__ACTIVITY__:
Put the lines of the data into a numbered list, leaving out blank lines. Include everything from the line containing "The image size is (1024, 576)." down to the line containing "description-text: Laptop gaming", both of those lines included.

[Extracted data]
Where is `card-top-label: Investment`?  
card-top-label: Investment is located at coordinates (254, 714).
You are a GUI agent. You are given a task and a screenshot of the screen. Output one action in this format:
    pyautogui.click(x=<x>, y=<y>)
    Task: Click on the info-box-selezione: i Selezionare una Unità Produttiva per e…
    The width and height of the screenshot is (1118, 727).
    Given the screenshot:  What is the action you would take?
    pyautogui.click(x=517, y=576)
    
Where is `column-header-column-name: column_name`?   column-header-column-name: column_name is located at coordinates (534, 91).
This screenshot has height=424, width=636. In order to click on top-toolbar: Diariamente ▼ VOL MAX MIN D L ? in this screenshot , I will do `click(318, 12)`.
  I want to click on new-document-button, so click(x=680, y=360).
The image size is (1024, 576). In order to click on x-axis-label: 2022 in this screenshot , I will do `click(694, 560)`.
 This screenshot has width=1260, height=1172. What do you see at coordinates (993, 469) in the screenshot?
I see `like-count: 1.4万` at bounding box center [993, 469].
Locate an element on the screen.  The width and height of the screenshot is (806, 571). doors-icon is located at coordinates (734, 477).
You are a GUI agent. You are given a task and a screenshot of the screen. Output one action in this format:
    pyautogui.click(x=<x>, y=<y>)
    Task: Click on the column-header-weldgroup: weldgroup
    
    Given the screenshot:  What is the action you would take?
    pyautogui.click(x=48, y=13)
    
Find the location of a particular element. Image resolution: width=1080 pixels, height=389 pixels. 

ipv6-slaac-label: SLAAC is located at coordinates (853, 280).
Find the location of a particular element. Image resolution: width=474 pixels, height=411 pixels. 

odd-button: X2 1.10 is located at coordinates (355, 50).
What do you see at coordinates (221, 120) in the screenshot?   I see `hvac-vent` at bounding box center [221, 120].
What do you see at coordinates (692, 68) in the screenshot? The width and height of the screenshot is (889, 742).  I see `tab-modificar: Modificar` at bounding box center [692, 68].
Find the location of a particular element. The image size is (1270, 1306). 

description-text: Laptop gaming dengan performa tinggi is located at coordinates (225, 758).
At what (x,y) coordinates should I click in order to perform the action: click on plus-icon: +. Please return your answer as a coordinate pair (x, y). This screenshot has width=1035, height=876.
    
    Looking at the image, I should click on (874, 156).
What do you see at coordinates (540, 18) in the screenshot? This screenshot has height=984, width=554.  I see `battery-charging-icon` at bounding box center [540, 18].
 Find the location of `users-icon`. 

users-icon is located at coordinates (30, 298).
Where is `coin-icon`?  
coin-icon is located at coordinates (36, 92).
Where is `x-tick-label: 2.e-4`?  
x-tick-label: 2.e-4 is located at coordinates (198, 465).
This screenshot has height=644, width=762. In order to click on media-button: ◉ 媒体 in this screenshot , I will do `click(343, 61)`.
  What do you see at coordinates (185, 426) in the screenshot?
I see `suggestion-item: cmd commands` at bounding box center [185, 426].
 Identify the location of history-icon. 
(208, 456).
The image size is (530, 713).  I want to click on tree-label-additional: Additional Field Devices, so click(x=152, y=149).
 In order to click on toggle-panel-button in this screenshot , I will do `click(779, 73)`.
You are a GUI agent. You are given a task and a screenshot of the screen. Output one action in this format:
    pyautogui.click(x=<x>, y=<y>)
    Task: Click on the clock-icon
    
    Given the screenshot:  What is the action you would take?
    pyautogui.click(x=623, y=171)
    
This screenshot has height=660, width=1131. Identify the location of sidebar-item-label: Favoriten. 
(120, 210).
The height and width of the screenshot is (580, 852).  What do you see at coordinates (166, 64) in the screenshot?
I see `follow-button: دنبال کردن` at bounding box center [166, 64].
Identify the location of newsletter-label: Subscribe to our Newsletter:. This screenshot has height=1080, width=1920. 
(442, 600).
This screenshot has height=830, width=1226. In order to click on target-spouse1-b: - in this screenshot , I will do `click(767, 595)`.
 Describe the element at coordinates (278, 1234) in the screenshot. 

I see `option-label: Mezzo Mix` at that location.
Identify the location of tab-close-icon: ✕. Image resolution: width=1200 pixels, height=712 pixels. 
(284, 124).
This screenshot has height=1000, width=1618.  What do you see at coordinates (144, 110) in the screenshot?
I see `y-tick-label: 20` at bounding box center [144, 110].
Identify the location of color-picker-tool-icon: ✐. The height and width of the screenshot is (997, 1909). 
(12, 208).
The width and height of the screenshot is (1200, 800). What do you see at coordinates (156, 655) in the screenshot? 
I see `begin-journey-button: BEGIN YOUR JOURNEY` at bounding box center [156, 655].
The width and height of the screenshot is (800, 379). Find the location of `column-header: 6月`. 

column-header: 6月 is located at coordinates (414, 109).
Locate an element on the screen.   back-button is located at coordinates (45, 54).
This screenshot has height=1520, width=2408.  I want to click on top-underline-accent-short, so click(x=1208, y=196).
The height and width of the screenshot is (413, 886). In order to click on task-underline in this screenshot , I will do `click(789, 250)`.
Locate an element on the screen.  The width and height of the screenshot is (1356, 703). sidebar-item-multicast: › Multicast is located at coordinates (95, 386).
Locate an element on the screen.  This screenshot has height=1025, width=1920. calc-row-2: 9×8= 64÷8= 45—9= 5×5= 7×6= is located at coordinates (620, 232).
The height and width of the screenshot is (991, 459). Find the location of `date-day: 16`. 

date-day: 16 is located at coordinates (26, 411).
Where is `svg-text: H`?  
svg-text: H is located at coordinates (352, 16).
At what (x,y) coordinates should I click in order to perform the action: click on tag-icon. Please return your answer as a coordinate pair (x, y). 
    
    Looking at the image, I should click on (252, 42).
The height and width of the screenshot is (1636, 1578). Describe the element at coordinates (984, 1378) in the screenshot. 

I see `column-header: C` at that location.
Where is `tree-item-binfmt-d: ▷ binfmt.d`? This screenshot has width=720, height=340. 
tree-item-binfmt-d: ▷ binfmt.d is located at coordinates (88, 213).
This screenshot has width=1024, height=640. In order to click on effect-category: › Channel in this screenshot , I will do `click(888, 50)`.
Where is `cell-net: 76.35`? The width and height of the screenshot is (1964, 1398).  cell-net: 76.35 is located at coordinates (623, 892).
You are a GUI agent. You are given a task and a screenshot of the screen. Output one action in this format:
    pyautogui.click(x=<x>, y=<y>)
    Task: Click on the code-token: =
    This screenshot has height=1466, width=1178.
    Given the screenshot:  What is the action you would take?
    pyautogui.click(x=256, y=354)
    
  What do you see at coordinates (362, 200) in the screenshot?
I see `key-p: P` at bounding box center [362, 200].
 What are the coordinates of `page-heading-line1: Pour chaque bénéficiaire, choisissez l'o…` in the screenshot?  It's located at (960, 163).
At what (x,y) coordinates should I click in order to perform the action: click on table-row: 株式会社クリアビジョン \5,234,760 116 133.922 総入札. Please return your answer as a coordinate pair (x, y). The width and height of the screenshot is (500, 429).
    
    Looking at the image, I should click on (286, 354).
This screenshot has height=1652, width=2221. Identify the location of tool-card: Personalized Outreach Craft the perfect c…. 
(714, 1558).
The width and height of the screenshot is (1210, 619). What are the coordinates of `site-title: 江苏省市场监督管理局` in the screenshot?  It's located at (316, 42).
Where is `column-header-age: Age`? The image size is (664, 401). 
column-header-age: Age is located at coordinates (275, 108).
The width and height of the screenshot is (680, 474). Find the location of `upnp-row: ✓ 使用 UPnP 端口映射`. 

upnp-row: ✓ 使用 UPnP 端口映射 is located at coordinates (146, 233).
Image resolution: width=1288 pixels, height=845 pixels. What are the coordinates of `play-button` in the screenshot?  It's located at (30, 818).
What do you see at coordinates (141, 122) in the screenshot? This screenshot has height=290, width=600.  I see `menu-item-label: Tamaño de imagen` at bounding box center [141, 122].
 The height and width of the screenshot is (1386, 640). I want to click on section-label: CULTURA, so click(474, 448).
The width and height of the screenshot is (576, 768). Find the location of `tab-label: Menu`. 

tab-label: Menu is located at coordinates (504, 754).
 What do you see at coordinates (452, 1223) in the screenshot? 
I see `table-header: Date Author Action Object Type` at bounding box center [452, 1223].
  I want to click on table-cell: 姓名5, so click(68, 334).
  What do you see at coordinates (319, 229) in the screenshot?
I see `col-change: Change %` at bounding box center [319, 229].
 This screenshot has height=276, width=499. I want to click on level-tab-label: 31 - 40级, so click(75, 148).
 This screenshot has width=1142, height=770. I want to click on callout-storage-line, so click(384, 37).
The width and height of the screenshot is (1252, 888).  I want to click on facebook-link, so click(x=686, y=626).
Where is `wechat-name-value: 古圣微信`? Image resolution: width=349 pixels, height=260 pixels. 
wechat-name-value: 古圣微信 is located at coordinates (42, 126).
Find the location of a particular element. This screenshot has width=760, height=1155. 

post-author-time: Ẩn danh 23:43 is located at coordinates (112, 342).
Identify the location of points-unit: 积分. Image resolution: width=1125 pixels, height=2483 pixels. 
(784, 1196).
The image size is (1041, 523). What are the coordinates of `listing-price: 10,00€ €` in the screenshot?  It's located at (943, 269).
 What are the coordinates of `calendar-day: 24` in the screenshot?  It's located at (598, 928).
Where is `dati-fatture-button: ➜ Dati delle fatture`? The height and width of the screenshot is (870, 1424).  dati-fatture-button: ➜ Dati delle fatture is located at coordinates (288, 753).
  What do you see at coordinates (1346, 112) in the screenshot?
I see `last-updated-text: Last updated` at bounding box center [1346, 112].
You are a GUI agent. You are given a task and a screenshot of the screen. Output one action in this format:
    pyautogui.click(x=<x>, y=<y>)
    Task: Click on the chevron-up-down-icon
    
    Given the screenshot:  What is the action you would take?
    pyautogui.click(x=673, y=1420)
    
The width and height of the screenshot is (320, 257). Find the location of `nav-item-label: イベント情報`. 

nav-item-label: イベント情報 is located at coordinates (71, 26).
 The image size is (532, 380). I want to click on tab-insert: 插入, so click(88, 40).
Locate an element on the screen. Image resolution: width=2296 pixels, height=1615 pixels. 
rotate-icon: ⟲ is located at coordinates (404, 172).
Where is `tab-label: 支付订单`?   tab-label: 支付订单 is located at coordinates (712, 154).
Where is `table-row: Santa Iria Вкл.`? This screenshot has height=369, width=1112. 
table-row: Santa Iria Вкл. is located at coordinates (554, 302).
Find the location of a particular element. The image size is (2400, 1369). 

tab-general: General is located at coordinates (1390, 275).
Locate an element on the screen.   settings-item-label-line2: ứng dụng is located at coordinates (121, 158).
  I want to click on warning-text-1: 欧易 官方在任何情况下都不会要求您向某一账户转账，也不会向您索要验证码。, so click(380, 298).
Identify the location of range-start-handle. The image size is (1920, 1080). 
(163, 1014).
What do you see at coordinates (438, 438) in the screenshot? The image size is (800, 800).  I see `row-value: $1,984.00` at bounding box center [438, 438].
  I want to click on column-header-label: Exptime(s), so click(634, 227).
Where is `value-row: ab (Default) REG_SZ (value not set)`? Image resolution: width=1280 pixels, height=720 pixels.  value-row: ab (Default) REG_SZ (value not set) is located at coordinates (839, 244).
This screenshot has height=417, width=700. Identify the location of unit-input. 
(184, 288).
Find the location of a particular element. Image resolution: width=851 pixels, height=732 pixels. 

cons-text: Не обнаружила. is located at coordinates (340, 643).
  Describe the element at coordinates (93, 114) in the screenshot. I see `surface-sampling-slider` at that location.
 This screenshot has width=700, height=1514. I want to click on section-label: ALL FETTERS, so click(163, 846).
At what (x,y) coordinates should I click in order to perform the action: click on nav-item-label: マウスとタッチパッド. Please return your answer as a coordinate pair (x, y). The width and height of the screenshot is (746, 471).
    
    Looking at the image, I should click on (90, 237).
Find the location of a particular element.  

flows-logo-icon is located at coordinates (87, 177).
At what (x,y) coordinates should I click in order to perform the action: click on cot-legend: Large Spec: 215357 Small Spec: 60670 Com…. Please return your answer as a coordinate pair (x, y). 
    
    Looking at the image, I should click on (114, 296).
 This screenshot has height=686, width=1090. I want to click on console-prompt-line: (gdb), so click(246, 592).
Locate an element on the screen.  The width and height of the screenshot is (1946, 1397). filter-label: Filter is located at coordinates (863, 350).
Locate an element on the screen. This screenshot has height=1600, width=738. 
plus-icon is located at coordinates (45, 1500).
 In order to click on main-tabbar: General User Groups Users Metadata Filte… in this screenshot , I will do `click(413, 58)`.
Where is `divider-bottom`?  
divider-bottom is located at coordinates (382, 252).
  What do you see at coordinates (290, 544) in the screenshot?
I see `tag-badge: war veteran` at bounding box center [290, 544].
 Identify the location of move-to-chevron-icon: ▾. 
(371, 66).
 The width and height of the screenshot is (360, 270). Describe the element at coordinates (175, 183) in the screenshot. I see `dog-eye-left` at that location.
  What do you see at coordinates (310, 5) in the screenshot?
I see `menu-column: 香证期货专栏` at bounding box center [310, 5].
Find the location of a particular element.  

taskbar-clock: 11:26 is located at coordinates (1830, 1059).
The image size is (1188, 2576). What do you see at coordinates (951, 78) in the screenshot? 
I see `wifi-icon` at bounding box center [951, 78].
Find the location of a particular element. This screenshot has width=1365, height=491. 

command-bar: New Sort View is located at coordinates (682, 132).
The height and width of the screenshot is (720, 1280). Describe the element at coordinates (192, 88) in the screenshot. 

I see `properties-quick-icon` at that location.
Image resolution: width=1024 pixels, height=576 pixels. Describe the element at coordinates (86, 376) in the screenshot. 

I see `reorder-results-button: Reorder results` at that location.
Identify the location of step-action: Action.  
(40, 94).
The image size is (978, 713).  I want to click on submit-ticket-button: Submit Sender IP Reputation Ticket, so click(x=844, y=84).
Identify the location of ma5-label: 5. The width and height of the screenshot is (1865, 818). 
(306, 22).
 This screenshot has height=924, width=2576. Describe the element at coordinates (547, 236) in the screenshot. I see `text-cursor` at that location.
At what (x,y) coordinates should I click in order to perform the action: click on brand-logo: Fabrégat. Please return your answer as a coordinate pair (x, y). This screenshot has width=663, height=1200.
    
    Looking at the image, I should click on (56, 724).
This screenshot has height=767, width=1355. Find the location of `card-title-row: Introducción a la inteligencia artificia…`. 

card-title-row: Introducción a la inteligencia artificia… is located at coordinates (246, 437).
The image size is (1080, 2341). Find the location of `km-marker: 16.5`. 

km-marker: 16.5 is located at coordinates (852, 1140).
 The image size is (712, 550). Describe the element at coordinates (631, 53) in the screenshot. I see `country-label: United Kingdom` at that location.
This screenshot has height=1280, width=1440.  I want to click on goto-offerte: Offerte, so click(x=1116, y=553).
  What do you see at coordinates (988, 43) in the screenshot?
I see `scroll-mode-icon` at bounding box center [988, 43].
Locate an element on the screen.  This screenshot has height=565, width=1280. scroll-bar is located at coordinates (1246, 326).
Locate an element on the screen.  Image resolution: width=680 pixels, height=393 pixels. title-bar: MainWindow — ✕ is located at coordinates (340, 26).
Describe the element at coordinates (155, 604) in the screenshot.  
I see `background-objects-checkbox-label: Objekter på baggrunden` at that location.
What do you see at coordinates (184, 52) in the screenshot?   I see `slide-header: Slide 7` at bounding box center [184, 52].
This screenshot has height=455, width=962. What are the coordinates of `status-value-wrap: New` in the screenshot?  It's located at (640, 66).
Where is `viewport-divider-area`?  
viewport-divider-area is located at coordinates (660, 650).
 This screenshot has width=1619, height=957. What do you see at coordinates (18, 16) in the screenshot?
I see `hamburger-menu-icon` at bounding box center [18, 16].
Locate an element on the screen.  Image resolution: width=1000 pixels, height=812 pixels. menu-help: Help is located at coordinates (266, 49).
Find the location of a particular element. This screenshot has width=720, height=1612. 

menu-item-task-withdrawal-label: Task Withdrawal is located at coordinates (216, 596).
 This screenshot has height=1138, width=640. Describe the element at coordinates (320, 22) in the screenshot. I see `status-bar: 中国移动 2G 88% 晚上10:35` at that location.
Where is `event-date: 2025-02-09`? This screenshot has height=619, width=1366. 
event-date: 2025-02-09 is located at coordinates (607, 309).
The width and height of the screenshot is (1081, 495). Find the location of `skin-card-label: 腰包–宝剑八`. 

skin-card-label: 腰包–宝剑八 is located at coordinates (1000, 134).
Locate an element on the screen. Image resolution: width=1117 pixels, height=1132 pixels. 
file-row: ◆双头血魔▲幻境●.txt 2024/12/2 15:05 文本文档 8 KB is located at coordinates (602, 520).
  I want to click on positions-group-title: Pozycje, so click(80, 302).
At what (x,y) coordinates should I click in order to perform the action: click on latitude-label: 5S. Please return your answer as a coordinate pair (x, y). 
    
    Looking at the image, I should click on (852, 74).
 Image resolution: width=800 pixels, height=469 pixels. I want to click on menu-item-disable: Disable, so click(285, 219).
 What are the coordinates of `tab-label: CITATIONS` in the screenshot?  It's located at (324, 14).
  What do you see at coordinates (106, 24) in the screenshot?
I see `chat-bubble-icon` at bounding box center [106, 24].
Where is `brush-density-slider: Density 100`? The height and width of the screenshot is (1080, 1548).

__RESPONSE__:
1. The image size is (1024, 576). In order to click on x-axis-label: 2022 in this screenshot , I will do `click(694, 560)`.
2.  This screenshot has width=1260, height=1172. What do you see at coordinates (993, 469) in the screenshot?
3. I see `like-count: 1.4万` at bounding box center [993, 469].
4. Locate an element on the screen.  The width and height of the screenshot is (806, 571). doors-icon is located at coordinates (734, 477).
5. You are a GUI agent. You are given a task and a screenshot of the screen. Output one action in this format:
6.     pyautogui.click(x=<x>, y=<y>)
7.     Task: Click on the column-header-weldgroup: weldgroup
8.     Given the screenshot:  What is the action you would take?
9.     pyautogui.click(x=48, y=13)
10. Find the location of a particular element. Image resolution: width=1080 pixels, height=389 pixels. 
11. ipv6-slaac-label: SLAAC is located at coordinates (853, 280).
12. Find the location of a particular element. Image resolution: width=474 pixels, height=411 pixels. 
13. odd-button: X2 1.10 is located at coordinates (355, 50).
14. What do you see at coordinates (221, 120) in the screenshot?   I see `hvac-vent` at bounding box center [221, 120].
15. What do you see at coordinates (692, 68) in the screenshot? The width and height of the screenshot is (889, 742).  I see `tab-modificar: Modificar` at bounding box center [692, 68].
16. Find the location of a particular element. The image size is (1270, 1306). 
17. description-text: Laptop gaming dengan performa tinggi is located at coordinates (225, 758).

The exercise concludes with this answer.